━━ SUPPLIED PASSAGE ━━
Appeals, Nos. 222 and 223, Jan. T., 1954, from judgment of Court of Common Pleas No. 4, June T., 1952, No. 2821; Nos. 224 and 225, from judgment of Court of Common Please No. 7, Sept. T., 1952, No. 5134; Nos. 226 and 227, from judgment of Court of Common Pleas No. 7, Dec. T., 1952, No. 3990; Nos. 228 and 229, from judgment of Court of Common Pleas No. 3, March T., 1953, No. 3186; and Nos. 272 and 273, from judgment of Court of Common Pleas No. 4, March T., 1953, No. 6643, in case of Florence Sherwood, Antionette Rosenberger, George Landis, Wuanita Smith and Alberta Porter v. Samuel Elgart, Clinton Management, Inc., etc. Judgments reversed; further reargument refused November 28, 1955.
Earl G. Harrison, with him S. C. Nissenbaum, Herbert A. Barton, Lynn L. Detweiler, Swartz, Campbell & Henry, Nissenbaum & Maurer and Schnader, Harrison, Segal & Lewis, for appellants.
Abram P. Piwosky, Harvey Levin and Richard E. McDevitt, with them Piwosky & Levin, and Montgomery, McCracken, Walker & Rhoads, for appellees.
Before Stern, C.j., Stearne, Jones, Bell, Chidsey, Musmanno and Arnold, JJ.
OPINION BY MR. JUSTICE BELL
These are appeals from final judgments entered on findings of the lower Court awarding compensatory and punitive damages to the five plaintiffs in varying amounts.
In the early morning of February 29, 1952 a fire destroyed the Clinton Hotel in Philadelphia. Plaintiffs, guests residing at the Hotel at the time of the fire, instituted these trespass actions to recover the
value of personal property located in their rooms and allegedly destroyed by the fire. The complaints charged various acts of negligence. The defendants, who were sued as owners and operators of the Hotel, denied liability.
━━━
SHORT TASK
List every plaintiff named in the court opinion. The lines come from a different source than the court opinion.
━━ STORED DATA ━━
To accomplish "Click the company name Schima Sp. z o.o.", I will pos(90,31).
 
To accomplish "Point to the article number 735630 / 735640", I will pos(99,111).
━━━
WRITTEN RESPONSE
Florence Sherwood, Antionette Rosenberger, George Landis, Wuanita Smith, Alberta Porter